Der Palazzo Venezia (oder auch Palazzo Capone San Marco) ist ein Palast aus dem 15. Jahrhundert im Viertel San Giuseppe von Neapel in der italienischen Provinz Kampanien. Er liegt in der Via Benedetto Croce, 19.

Der Palast ist das historische Zeugnis eines Miteinanders über 400 Jahre lang dauernder politischer und wirtschaftlicher Beziehungen zwischen der damaligen Republik Venedig und dem Königreich Neapel.

Den Palast, der bis 1412 den Sanseverinos von Matera gehörte, schenkte König Ladislaus von Neapel in diesem Jahr der Republik Venedig, damit diese ihn als Wohnstatt für ihre Botschafter und Generalkonsuln in Neapel nutzen konnte.[1][2]

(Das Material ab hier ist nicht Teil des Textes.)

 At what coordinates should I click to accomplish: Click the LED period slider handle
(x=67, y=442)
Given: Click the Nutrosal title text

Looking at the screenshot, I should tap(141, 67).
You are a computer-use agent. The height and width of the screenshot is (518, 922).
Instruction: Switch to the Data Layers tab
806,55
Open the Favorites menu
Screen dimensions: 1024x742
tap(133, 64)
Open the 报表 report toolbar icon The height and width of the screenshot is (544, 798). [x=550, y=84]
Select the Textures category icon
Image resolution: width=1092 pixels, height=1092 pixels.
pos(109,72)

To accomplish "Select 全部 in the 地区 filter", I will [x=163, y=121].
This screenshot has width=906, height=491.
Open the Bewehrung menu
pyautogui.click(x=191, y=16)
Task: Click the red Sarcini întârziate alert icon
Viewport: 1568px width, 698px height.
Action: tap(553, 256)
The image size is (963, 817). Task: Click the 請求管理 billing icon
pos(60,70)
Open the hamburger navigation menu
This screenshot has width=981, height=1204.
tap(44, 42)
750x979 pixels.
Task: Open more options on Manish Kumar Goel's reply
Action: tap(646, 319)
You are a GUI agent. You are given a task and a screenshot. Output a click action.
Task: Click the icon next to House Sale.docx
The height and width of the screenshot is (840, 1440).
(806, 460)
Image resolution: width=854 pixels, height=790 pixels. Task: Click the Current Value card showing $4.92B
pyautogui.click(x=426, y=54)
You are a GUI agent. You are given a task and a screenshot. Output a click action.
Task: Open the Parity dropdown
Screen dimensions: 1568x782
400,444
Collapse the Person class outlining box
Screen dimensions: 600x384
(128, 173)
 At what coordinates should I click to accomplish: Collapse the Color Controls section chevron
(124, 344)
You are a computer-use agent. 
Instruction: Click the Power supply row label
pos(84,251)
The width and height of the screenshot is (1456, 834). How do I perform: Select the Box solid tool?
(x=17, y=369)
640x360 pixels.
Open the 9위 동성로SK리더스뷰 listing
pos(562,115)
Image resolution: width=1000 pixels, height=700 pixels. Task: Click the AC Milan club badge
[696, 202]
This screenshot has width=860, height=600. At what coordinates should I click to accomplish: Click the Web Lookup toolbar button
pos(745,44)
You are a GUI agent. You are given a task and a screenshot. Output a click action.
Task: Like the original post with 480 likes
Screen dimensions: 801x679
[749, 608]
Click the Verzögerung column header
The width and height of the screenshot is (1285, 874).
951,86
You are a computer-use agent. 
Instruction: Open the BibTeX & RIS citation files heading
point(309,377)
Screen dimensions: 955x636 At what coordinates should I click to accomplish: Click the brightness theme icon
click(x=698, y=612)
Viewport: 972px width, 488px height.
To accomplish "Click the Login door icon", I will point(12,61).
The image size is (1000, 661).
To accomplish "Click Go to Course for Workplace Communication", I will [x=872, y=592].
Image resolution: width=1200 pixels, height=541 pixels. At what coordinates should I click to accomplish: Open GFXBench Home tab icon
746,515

In einer Überlassungsurkunde an den Dogen Michele Steno ist die Lage der Immobilie als bei dem Wohnhaus eines gewissen Giovanni Brancaccio (genannt „Guallarella“), in der Nähe des Gartens der Kirche San Domenico Maggiore und am zentralen Abschnitt der Spaccanapoli, der heute nach Benedetto Croce benannt ist, bezeichnet. Von der Beschreibung in der Überlassungsurkunde kann man ableiten, dass der Palast eine Ausdehnung vom Kloster San Domenico Maggiore bis zu dem Grundstück, auf dem 1512 der Palazzo Filomarino neu gebaut und erweitert wurde, gehabt haben muss.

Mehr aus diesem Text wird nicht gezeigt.